> **SET TASK**: Rewrite the lines beginning at the one that contains "Click the chart" and stopping after the one that contains "pos(33,198)", replacing "legend entry" with "legend item" and leaving everything else unchanged. Omit the pictures from your answer.

> **THE INPUT**:
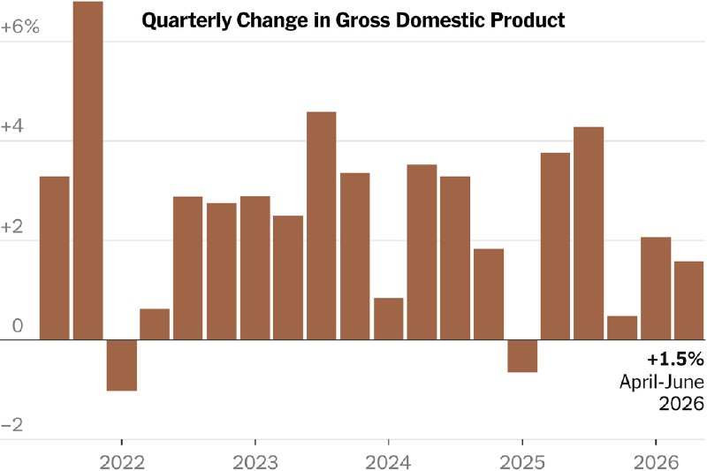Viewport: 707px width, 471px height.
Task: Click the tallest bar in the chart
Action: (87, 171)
==
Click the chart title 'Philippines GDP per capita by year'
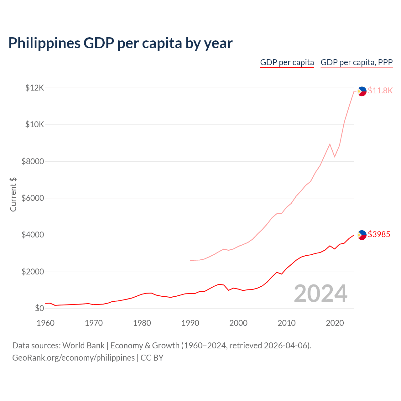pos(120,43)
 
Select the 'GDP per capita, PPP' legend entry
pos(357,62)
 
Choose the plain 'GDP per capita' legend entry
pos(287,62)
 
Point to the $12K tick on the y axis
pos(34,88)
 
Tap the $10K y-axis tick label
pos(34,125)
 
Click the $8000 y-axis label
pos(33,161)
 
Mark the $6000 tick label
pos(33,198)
==
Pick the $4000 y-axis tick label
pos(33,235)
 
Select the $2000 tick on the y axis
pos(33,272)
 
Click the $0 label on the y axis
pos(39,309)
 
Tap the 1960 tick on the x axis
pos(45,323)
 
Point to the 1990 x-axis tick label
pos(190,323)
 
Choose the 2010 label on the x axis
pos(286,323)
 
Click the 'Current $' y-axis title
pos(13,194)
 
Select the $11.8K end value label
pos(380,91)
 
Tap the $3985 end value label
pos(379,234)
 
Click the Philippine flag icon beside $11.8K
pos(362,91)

> **TASK SOLUTION**:
Click the chart title 'Philippines GDP per capita by year'
pos(120,43)
 
Select the 'GDP per capita, PPP' legend item
pos(357,62)
 
Choose the plain 'GDP per capita' legend item
pos(287,62)
 
Point to the $12K tick on the y axis
pos(34,88)
 
Tap the $10K y-axis tick label
pos(34,125)
 
Click the $8000 y-axis label
pos(33,161)
 
Mark the $6000 tick label
pos(33,198)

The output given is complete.